WRITTEN EXERCISE: Rewrite the data starting at the line containing "The image size is (787, 829)." and ending at the line containing "Action: [173, 366]", replacing "beside" with "next to" and leaving everything else unchanged.
────────────────
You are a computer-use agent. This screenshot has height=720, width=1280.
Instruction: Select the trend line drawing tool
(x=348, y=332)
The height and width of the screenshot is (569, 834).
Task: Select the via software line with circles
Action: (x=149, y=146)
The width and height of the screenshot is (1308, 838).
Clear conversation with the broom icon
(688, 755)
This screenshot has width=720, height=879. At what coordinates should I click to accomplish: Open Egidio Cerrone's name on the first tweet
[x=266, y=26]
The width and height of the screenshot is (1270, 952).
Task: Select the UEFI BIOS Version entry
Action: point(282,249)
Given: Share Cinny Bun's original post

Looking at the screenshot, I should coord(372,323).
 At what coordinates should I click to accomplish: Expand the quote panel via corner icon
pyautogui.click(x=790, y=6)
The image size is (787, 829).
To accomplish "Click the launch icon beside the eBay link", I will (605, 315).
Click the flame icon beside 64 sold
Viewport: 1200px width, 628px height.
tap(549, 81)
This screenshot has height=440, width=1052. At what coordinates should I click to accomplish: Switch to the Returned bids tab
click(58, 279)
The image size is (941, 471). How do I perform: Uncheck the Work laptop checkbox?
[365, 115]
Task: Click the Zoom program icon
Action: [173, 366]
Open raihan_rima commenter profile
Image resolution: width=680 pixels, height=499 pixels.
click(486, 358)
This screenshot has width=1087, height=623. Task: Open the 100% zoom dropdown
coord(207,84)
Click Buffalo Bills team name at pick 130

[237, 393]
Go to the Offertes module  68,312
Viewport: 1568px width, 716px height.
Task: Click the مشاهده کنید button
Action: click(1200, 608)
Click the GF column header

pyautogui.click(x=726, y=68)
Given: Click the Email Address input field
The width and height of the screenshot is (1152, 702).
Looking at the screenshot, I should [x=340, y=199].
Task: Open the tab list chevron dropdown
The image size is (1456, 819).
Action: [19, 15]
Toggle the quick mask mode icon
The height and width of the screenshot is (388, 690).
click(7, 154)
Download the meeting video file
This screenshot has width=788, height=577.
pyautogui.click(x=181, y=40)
────────────────
COMPLETED EXERCISE:
The image size is (787, 829).
To accomplish "Click the launch icon next to the eBay link", I will (605, 315).
Click the flame icon next to 64 sold
Viewport: 1200px width, 628px height.
tap(549, 81)
This screenshot has height=440, width=1052. At what coordinates should I click to accomplish: Switch to the Returned bids tab
click(58, 279)
The image size is (941, 471). How do I perform: Uncheck the Work laptop checkbox?
[365, 115]
Task: Click the Zoom program icon
Action: [173, 366]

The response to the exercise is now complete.